Sur le montant de l’astreinte, il est rappelé que le juge saisi d’une demande de liquidation ne peut se déterminer qu’au regard des seuls critères prévus à l’article L. 131-4 du code des procédures civiles d’exécution et qu’il ne peut limiter le montant de l’astreinte liquidée au motif que le montant sollicité par le créancier de l’astreinte serait excessif ou trop élevé au regard des circonstances de la cause ou de la nature du litige.

Cependant, l’astreinte, en ce qu’elle impose, au stade de sa liquidation, une condamnation pécuniaire au débiteur de l’obligation, est de nature à porter atteinte à un intérêt substantiel de celui-ci. Elle entre ainsi dans le champ d’application de la protection des biens garantie par le protocole n°1 de la Convention de sauvegarde des droits de l’homme et des libertés fondamentales.

Il en résulte que le juge qui statue sur la liquidation d’une astreinte provisoire doit apprécier le caractère proportionné de l’atteinte qu’elle porte au droit de propriété du débiteur au regard du but légitime qu’elle poursuit.

Dès lors, si l’astreinte ne constitue pas, en elle-même, une mesure contraire aux exigences du protocole en ce que, prévue par la loi, elle tend, dans l’objectif d’une bonne administration de la justice, à assurer l’exécution effective des décisions de justice dans un délai raisonnable, tout en imposant au juge appelé à liquider l’astreinte, en cas d’inexécution totale ou partielle de l’obligation, de tenir compte des difficultés rencontrées par le débiteur pour l’exécuter et de sa volonté de se conformer à l’injonction, il appartient au juge saisi d’apprécier, de manière concrète, s’il existe un rapport raisonnable de proportionnalité entre le montant auquel il liquide l’astreinte et l’enjeu du litige.

En l’espèce, le premier juge a justement dit que la liquidation de l’astreinte à la somme de 30.700 euros présentait un rapport raisonnable de proportionnalité entre ce montant et l’enjeu du litige, s’agissant de la réalisation de travaux de couverture d’une terrasse dans le cadre d’une vente d’un immeuble qui a été livré et qui est occupé par l’intimé, étant précisé que ces travaux ont été réalisés par la société Ebi le 23 septembre 2023 ainsi qu’il ressort de l’attestation non contestée du gérant de cette société et des propres conclusions de l’intimé.
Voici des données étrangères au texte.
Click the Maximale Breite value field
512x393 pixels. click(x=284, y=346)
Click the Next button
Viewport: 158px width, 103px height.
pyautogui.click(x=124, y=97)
En conséquence, le jugement est confirmé en ce qu’il a liquidé l’astreinte à la somme de 30.700 euros pour la période échue du 23 juin 2022 au 25 avril 2023 (307 jours x 100 euros) et condamné l’appelante à verser cette somme à l’intimé.
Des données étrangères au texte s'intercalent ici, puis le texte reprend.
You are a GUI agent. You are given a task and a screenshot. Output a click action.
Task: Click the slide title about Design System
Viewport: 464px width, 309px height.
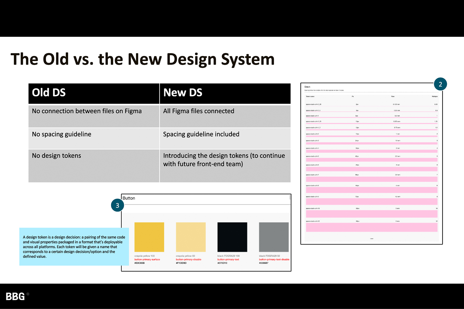[142, 59]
Sur l’article 700 du code de procédure civile et les dépens

Les dispositions du jugement sur les frais irrépétibles et les dépens sont confirmées.
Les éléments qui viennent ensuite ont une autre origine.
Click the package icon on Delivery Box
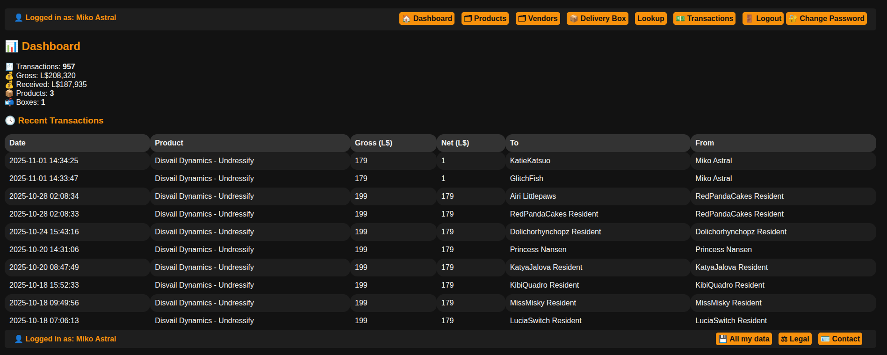887x355 pixels. (x=574, y=19)
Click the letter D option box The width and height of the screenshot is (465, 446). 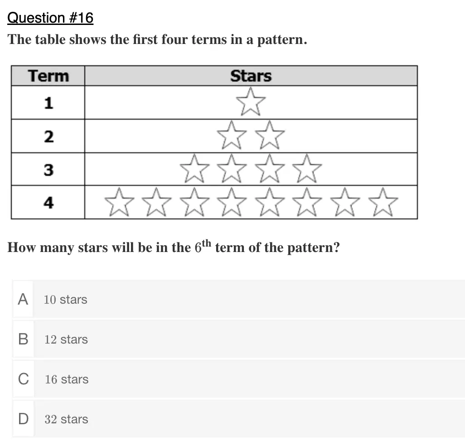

La SAS Icade Promotion, partie perdante, devra supporter les dépens d’appel et il est équitable qu’elle soit condamnée à verser à M. [J] la somme de 2.000 euros au titre de l’article 700 du code de procédure civile, en sus de la somme déjà allouée en première instance.

PAR CES MOTIFS :

LA COUR, statuant par arrêt contradictoire, prononcé publiquement par mise à disposition au greffe, conformément aux dispositions de l’article 450 alinéa 2 du code de procédure civile,

CONFIRME le jugement en toutes ses dispositions ;

Y ajoutant,

CONDAMNE la SAS Icade Promotion aux dépens d’appel ;

CONDAMNE la SAS Icade Promotion à verser à M. [F] [J] la somme de 2.000 euros au titre de l’article 700 du code de procédure civile.